歌詞を書きたいという欲望が昔から強い。
特に誰かを対象にして伝えたい内容があるわけでも、詩を構成する突拍子もない方法論を編み出したわけでもない。
図書館にこもって窓の外を飛び交う歓声やサッカーボールをうらめしそうに一瞥しながら読書に耽っていたタイプの学生だったわけでもない。たぶん、違和感に立ち止まることがきっと多かっただけである。

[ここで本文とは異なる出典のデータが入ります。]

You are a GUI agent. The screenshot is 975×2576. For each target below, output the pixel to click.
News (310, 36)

欲望の赴くままにペンを走らせることは何度となくある。
いざ書いてみると、本当に、これが呆れるほどにそうだったのだが、自分の人生を切り貼りするなんてのは夢のまた夢で、感銘を受けた誰かの詩や歌詞を蒸し返して、レトリックになるよう注力しているだけの、ようは中身のない、うすっぺらな日本語の羅列にしかならなかった。驚き、そして悲しんだ。
どうすればいいのかはわかっていた。血肉になっている、無理なく口にできる言葉こそが私の織り成せる詩だった。そこまで気づいて、見渡して目に入るものはコンビニのカサカサ煩い白いビニール袋と食べかけのスナック菓子、コーラのペットボトルだった。

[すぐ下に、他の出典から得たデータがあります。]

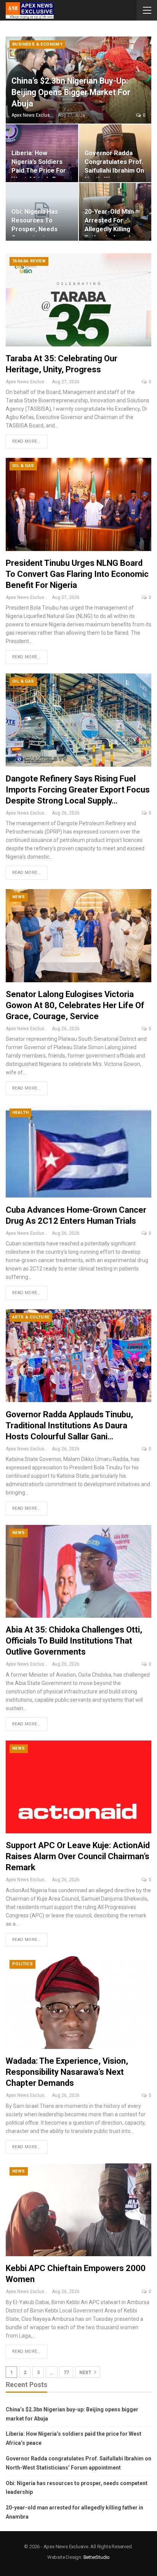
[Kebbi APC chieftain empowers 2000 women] (78, 2209)
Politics (22, 1963)
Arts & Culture (31, 1317)
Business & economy (37, 44)
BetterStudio (96, 2557)
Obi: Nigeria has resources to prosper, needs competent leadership (34, 229)
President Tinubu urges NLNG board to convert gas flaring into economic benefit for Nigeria (77, 574)
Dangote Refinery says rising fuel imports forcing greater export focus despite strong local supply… (78, 789)
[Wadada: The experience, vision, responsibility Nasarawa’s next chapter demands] (78, 2002)
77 (66, 2372)
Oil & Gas (23, 465)
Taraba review (29, 261)
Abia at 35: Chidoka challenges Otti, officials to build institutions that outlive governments (74, 1640)
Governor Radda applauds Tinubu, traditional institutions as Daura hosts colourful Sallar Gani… (69, 1425)
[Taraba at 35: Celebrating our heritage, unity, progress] (78, 299)
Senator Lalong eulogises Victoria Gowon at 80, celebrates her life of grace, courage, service (75, 1005)
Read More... (26, 441)
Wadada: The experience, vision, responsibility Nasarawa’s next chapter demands (67, 2072)
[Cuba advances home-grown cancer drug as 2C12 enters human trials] (78, 1151)
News (18, 896)
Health (20, 1112)
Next (86, 2372)
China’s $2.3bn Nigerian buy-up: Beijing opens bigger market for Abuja (70, 92)
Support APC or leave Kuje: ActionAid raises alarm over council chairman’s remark (78, 1856)
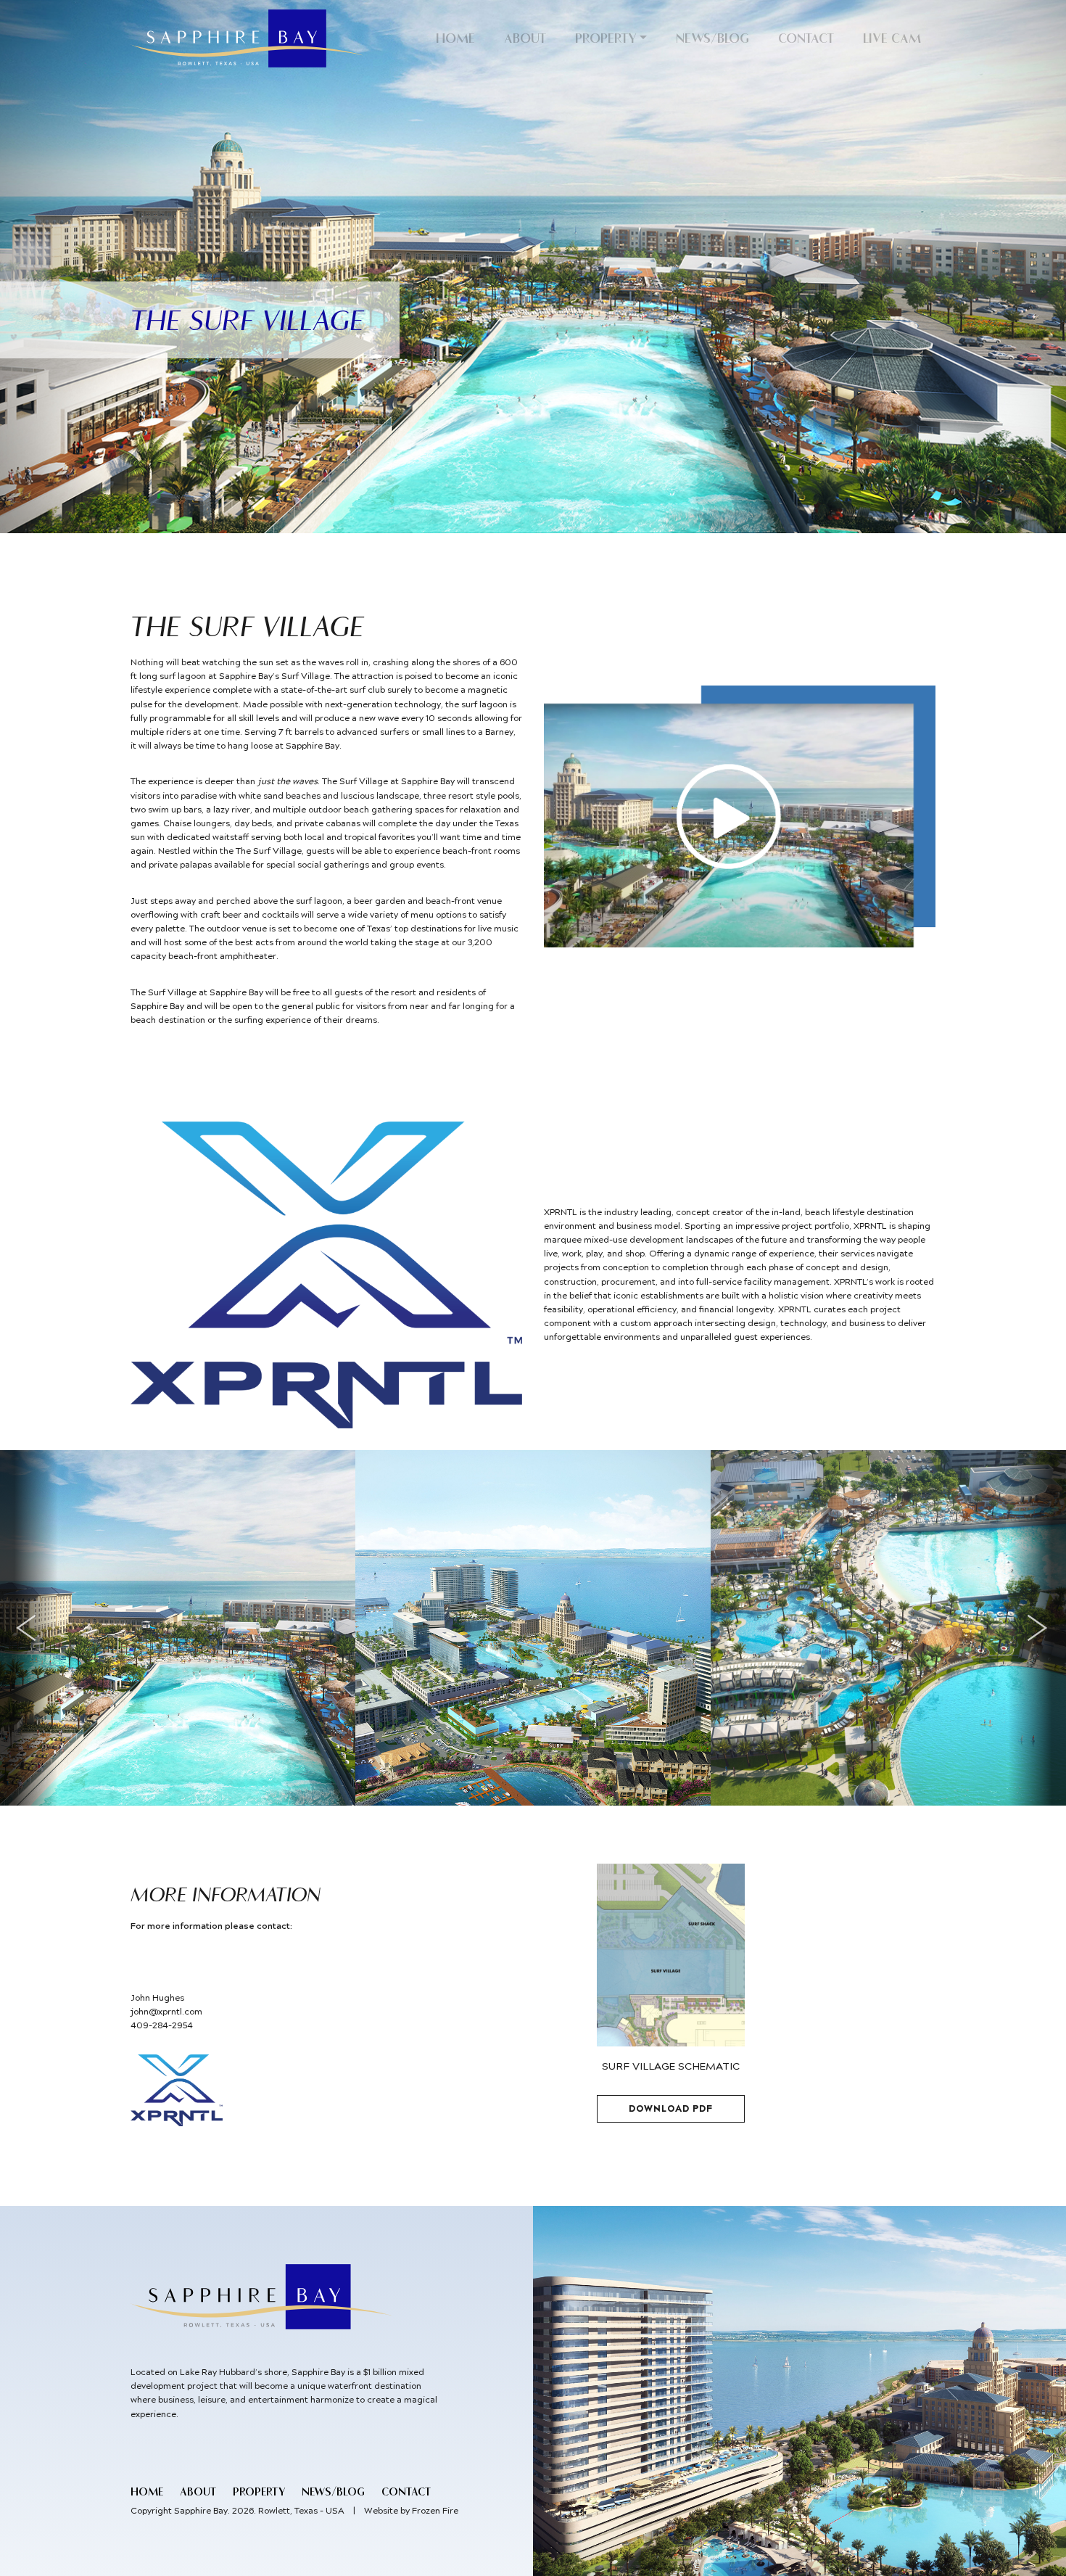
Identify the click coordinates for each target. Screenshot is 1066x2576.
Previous (29, 1628)
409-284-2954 (162, 2025)
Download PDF (671, 2108)
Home (455, 38)
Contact (806, 38)
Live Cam (892, 38)
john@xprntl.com (166, 2012)
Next (1037, 1628)
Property (605, 38)
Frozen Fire (435, 2511)
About (525, 38)
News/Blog (712, 38)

美辞麗句や、レトリカルな表現を多用して、それでいいじゃないか、と自分に言い聞かせるときもあったが、受け取り手である他人は、かならずどこかになにかしらのほころびを見出す。
煙草を吸う人は、「煙草吸って」なんて詩を書かない。
血肉を切って張って、歌詞を書いてみる。
そのためにまず、畑を耕す。
遠回り?いや、つながってると思う。